▸ PROVIDED PASSAGE:
— BEGIN —
Hence, given a large number of open source software projects, it is critical to provide an efficient way for decision makers (such as users, administrators, customers, developers, investors, and software managers) to quickly evaluate the software and understand its structure and characteristics [18, 32]. Also, as numerous codes have been released and published every day in the open repositories (such as GitHub and bitbucket) as well as institution-owned repositories (such as DOECode at the Office of Scientific and Technical Information (www.osti.gov/doecode)), we need to develop a portable tool that can automatically extract and collect essential features from these scientific codes.

In this paper, we target at creating a software toolkit to discover open source software projects’ features. Here, “features” refer to any characteristic and metadata related to the software, including programming languages, third-party library dependency, special hardware requirement, particular tools, adopted programming models, and so on.

We use open source science and engineering application software on high performance computing (HPC) systems as examples to drive the design and development of our toolkit due to the science and engineering software’s large scale, high complexity, and utilization of a wide variety of computer hardware. For instance, we experiment with a number of science codes from several large-scale DOE programs to harvest HPC features for code archive purpose and beyond.

In order to handle nearly “arbitrary” queries of interest from users, we need a flexible and extensible solution that can process any number/type of features in any open source software and can also efficiently answer these feature-related questions. Our proposed solution is based upon a new language called Feature Query Language (FQL) that lets users describe their queries (or questions) in the FQL language. Given an FQL query, we then design a new software toolkit, which can parse the user input, execute the query, scan open source software, and present the final results. Our design shares the same philosophy with the popular Structured Query Language (SQL) to support users’ arbitrary queries about databases [11]. The distinction between FQL and SQL is that FQL is designed to query open source code repository, which is being viewed as another type of database, meanwhile achieving SQL’s portable, regular, structured, and simple characteristics. We expect that this new toolkit will significantly benefit broader scientific computing communities who are facing similar challenges.
— END —
Recorded data
— BEGIN —
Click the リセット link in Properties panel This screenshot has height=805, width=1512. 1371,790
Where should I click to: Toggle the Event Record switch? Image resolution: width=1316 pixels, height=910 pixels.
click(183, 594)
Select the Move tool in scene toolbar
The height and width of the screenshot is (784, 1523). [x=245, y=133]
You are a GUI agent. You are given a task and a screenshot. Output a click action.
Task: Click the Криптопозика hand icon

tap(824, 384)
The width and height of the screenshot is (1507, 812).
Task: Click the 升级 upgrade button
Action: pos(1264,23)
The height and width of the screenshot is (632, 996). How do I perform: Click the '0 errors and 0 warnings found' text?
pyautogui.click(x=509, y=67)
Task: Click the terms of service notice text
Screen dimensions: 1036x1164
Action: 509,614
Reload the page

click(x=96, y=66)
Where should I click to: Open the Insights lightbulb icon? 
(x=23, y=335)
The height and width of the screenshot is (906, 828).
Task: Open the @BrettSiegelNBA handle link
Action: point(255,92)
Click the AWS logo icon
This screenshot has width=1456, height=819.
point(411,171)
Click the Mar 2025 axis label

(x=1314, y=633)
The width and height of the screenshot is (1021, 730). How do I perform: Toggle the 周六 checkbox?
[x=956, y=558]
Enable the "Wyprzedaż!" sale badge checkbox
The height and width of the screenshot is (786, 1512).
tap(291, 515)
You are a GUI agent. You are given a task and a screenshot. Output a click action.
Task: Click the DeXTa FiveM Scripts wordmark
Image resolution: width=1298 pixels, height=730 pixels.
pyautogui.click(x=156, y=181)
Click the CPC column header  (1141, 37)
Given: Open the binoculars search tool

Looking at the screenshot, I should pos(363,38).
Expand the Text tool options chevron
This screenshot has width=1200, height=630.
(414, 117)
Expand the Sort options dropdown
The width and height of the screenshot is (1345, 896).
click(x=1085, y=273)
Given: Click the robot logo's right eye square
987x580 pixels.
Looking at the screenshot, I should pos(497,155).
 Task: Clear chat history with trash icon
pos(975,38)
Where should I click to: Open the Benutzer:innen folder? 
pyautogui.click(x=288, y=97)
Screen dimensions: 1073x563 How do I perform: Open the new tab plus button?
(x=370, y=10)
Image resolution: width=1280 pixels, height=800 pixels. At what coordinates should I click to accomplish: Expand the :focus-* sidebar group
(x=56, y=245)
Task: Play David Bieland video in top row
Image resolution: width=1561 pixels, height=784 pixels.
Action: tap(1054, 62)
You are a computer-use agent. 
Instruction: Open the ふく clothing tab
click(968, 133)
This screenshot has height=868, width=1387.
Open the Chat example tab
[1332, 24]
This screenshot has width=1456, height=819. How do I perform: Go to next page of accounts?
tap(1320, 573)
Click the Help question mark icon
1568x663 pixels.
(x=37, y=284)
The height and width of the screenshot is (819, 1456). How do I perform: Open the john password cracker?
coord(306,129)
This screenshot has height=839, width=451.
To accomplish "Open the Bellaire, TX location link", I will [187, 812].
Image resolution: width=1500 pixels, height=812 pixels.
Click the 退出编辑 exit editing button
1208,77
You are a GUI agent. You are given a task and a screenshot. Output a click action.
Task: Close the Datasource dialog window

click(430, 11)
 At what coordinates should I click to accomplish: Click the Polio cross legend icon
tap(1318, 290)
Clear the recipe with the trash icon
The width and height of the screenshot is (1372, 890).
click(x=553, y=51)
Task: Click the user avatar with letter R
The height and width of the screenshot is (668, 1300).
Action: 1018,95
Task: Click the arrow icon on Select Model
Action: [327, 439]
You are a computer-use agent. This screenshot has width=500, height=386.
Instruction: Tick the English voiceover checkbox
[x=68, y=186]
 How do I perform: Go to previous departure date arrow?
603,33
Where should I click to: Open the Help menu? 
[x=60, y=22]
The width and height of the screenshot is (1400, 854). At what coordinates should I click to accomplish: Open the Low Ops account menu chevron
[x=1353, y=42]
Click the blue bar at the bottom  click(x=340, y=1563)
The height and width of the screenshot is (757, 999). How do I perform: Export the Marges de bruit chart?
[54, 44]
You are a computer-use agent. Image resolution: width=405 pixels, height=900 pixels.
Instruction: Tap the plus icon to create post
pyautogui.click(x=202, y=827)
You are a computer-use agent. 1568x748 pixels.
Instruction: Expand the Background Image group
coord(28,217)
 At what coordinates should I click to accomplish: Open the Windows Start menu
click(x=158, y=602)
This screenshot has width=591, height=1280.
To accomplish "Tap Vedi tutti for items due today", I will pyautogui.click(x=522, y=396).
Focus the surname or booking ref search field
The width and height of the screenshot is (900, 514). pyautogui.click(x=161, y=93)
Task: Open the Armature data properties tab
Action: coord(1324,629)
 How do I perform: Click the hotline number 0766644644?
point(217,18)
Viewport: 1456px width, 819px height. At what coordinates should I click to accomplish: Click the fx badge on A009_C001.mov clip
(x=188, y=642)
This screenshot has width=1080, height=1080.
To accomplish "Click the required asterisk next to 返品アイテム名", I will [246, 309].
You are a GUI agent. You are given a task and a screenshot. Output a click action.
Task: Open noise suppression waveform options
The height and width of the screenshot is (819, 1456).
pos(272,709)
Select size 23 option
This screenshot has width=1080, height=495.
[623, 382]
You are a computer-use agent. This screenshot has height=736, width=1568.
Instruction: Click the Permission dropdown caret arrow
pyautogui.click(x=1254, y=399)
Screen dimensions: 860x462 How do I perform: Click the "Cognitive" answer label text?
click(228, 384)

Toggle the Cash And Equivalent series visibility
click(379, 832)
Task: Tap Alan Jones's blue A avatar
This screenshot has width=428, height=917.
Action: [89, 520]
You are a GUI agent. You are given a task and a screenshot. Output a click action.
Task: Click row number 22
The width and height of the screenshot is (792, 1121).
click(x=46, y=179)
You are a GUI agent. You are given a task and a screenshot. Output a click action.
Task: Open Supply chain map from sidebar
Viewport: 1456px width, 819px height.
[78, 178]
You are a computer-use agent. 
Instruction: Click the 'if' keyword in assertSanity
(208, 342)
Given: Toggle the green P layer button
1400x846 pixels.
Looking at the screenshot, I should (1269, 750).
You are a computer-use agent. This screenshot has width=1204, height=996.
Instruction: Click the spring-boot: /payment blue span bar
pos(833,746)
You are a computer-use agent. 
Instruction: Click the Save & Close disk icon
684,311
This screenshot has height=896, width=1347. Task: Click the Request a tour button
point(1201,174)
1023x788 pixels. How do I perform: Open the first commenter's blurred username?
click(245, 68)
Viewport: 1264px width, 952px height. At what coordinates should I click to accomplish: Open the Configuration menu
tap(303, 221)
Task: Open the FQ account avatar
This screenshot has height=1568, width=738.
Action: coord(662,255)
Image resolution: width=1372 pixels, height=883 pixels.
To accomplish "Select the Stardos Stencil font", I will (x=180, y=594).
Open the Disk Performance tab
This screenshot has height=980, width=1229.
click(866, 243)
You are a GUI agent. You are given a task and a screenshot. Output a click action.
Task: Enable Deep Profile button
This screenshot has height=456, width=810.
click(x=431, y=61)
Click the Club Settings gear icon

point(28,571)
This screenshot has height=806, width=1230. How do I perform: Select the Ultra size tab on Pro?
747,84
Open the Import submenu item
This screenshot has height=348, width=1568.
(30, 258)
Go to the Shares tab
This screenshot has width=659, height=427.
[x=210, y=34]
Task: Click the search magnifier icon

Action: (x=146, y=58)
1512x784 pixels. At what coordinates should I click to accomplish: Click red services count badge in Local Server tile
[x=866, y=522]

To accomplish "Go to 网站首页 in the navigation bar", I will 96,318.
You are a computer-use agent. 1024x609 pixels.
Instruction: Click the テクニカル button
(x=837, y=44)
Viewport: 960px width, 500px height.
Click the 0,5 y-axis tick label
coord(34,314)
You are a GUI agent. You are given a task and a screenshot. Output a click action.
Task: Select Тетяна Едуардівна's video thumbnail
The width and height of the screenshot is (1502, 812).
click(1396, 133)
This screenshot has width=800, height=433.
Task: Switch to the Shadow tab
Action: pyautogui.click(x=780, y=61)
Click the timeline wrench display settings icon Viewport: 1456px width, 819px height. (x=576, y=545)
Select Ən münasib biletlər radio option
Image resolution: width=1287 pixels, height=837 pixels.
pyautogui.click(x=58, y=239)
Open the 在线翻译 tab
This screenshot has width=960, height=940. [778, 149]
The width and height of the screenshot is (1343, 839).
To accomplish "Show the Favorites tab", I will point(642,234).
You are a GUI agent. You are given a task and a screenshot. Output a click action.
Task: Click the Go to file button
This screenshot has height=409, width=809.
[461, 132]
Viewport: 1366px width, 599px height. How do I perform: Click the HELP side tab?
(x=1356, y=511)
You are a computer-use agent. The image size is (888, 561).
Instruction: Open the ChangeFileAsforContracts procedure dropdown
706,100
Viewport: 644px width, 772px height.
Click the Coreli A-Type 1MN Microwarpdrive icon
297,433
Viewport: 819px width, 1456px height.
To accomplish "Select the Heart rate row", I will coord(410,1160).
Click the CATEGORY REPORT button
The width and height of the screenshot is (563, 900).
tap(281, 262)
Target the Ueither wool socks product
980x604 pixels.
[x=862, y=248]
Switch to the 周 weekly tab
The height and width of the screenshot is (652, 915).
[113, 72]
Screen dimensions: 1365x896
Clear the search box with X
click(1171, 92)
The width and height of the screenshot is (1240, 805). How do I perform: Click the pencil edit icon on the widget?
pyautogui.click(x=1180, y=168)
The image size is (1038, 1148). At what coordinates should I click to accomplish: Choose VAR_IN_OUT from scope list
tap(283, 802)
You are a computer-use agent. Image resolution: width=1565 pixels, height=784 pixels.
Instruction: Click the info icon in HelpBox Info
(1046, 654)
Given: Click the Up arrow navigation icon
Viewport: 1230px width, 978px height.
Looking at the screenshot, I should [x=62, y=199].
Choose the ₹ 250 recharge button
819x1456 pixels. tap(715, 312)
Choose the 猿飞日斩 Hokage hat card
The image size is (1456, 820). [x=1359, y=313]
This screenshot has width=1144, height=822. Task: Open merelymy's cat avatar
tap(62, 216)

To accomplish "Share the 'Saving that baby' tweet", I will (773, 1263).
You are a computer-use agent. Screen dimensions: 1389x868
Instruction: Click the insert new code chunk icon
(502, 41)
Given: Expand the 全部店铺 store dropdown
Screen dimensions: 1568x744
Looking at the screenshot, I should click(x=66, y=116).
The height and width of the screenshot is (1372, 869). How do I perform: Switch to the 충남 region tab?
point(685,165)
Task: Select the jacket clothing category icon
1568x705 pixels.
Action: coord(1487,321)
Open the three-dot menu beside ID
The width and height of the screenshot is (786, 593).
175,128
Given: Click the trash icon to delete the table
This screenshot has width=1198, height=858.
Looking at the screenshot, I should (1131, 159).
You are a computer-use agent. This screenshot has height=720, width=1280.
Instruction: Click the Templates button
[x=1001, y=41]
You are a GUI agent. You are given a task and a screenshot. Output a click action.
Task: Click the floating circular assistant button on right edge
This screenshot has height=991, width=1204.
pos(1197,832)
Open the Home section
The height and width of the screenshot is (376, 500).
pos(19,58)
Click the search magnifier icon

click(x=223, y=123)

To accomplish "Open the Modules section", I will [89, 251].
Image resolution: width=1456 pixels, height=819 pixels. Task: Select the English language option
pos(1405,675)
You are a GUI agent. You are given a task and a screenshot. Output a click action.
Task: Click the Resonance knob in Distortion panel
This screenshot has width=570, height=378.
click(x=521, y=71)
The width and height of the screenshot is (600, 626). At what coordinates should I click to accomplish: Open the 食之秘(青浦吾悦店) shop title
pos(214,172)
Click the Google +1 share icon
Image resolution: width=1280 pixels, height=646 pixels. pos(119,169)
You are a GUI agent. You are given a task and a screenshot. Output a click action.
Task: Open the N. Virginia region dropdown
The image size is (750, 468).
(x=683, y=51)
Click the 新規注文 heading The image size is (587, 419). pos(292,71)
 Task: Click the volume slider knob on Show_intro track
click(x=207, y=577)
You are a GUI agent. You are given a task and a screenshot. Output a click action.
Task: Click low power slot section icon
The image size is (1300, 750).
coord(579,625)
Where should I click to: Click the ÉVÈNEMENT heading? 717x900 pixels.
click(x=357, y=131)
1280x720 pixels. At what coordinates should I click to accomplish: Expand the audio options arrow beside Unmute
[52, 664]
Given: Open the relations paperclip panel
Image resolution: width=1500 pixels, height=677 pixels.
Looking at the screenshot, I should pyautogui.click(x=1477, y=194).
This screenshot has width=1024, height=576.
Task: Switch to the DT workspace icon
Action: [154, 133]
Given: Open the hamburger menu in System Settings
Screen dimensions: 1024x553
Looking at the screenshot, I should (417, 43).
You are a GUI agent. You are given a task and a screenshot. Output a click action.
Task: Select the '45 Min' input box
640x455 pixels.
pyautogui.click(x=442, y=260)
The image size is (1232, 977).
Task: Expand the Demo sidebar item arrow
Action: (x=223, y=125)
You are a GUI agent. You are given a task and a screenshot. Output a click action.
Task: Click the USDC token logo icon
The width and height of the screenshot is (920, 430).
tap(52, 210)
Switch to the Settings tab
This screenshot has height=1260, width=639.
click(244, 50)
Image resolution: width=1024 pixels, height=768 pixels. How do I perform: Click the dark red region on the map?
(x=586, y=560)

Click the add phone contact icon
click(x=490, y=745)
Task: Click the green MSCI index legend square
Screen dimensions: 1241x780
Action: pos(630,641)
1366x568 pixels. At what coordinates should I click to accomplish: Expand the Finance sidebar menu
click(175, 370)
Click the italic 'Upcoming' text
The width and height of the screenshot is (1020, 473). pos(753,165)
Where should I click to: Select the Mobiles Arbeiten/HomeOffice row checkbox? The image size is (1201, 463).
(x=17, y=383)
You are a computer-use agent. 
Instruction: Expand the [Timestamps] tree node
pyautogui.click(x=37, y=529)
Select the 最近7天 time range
— END —
▸ WHAT YOU SHOULD DO: Reproduce the passage on the Feature Query Language toolkit in full, word for word.

▸ FINISHED EXERCISE:
Hence, given a large number of open source software projects, it is critical to provide an efficient way for decision makers (such as users, administrators, customers, developers, investors, and software managers) to quickly evaluate the software and understand its structure and characteristics [18, 32]. Also, as numerous codes have been released and published every day in the open repositories (such as GitHub and bitbucket) as well as institution-owned repositories (such as DOECode at the Office of Scientific and Technical Information (www.osti.gov/doecode)), we need to develop a portable tool that can automatically extract and collect essential features from these scientific codes.

In this paper, we target at creating a software toolkit to discover open source software projects’ features. Here, “features” refer to any characteristic and metadata related to the software, including programming languages, third-party library dependency, special hardware requirement, particular tools, adopted programming models, and so on.

We use open source science and engineering application software on high performance computing (HPC) systems as examples to drive the design and development of our toolkit due to the science and engineering software’s large scale, high complexity, and utilization of a wide variety of computer hardware. For instance, we experiment with a number of science codes from several large-scale DOE programs to harvest HPC features for code archive purpose and beyond.

In order to handle nearly “arbitrary” queries of interest from users, we need a flexible and extensible solution that can process any number/type of features in any open source software and can also efficiently answer these feature-related questions. Our proposed solution is based upon a new language called Feature Query Language (FQL) that lets users describe their queries (or questions) in the FQL language. Given an FQL query, we then design a new software toolkit, which can parse the user input, execute the query, scan open source software, and present the final results. Our design shares the same philosophy with the popular Structured Query Language (SQL) to support users’ arbitrary queries about databases [11]. The distinction between FQL and SQL is that FQL is designed to query open source code repository, which is being viewed as another type of database, meanwhile achieving SQL’s portable, regular, structured, and simple characteristics. We expect that this new toolkit will significantly benefit broader scientific computing communities who are facing similar challenges.